● Exercise instructions
Update the data below by replacing "GUI agent" with "interface agent" wherever it occurs. Keep everything else the same.

++++++

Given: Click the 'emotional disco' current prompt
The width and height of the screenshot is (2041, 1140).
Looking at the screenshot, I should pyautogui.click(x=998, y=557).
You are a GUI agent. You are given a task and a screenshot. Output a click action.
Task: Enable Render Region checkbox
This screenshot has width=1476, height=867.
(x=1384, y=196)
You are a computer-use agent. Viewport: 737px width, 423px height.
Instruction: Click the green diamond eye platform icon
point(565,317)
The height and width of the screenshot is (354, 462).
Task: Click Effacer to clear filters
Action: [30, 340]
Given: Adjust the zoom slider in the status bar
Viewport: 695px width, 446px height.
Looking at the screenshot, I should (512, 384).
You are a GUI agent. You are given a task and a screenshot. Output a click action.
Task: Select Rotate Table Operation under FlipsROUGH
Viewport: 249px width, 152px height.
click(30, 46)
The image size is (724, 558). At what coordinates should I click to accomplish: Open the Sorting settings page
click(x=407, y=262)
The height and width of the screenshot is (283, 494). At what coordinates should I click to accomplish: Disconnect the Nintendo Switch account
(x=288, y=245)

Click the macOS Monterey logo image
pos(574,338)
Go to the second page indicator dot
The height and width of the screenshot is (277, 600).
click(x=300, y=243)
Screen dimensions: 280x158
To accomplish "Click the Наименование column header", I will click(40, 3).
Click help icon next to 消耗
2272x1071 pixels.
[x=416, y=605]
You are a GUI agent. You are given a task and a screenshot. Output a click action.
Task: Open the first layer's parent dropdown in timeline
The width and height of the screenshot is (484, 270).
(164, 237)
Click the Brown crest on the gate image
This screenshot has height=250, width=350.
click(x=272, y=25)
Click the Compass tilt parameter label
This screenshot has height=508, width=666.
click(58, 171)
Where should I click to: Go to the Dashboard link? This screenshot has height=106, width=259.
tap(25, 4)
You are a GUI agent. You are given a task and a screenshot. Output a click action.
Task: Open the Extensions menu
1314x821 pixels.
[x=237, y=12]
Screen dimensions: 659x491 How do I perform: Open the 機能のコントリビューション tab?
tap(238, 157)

++++++

● Right answer
Given: Click the 'emotional disco' current prompt
The width and height of the screenshot is (2041, 1140).
Looking at the screenshot, I should pyautogui.click(x=998, y=557).
You are a interface agent. You are given a task and a screenshot. Output a click action.
Task: Enable Render Region checkbox
This screenshot has width=1476, height=867.
(x=1384, y=196)
You are a computer-use agent. Viewport: 737px width, 423px height.
Instruction: Click the green diamond eye platform icon
point(565,317)
The height and width of the screenshot is (354, 462).
Task: Click Effacer to clear filters
Action: [30, 340]
Given: Adjust the zoom slider in the status bar
Viewport: 695px width, 446px height.
Looking at the screenshot, I should (512, 384).
You are a interface agent. You are given a task and a screenshot. Output a click action.
Task: Select Rotate Table Operation under FlipsROUGH
Viewport: 249px width, 152px height.
click(30, 46)
The image size is (724, 558). At what coordinates should I click to accomplish: Open the Sorting settings page
click(x=407, y=262)
The height and width of the screenshot is (283, 494). At what coordinates should I click to accomplish: Disconnect the Nintendo Switch account
(x=288, y=245)

Click the macOS Monterey logo image
pos(574,338)
Go to the second page indicator dot
The height and width of the screenshot is (277, 600).
click(x=300, y=243)
Screen dimensions: 280x158
To accomplish "Click the Наименование column header", I will click(40, 3).
Click help icon next to 消耗
2272x1071 pixels.
[x=416, y=605]
You are a interface agent. You are given a task and a screenshot. Output a click action.
Task: Open the first layer's parent dropdown in timeline
The width and height of the screenshot is (484, 270).
(164, 237)
Click the Brown crest on the gate image
This screenshot has height=250, width=350.
click(x=272, y=25)
Click the Compass tilt parameter label
This screenshot has height=508, width=666.
click(58, 171)
Where should I click to: Go to the Dashboard link? This screenshot has height=106, width=259.
tap(25, 4)
You are a interface agent. You are given a task and a screenshot. Output a click action.
Task: Open the Extensions menu
1314x821 pixels.
[x=237, y=12]
Screen dimensions: 659x491 How do I perform: Open the 機能のコントリビューション tab?
tap(238, 157)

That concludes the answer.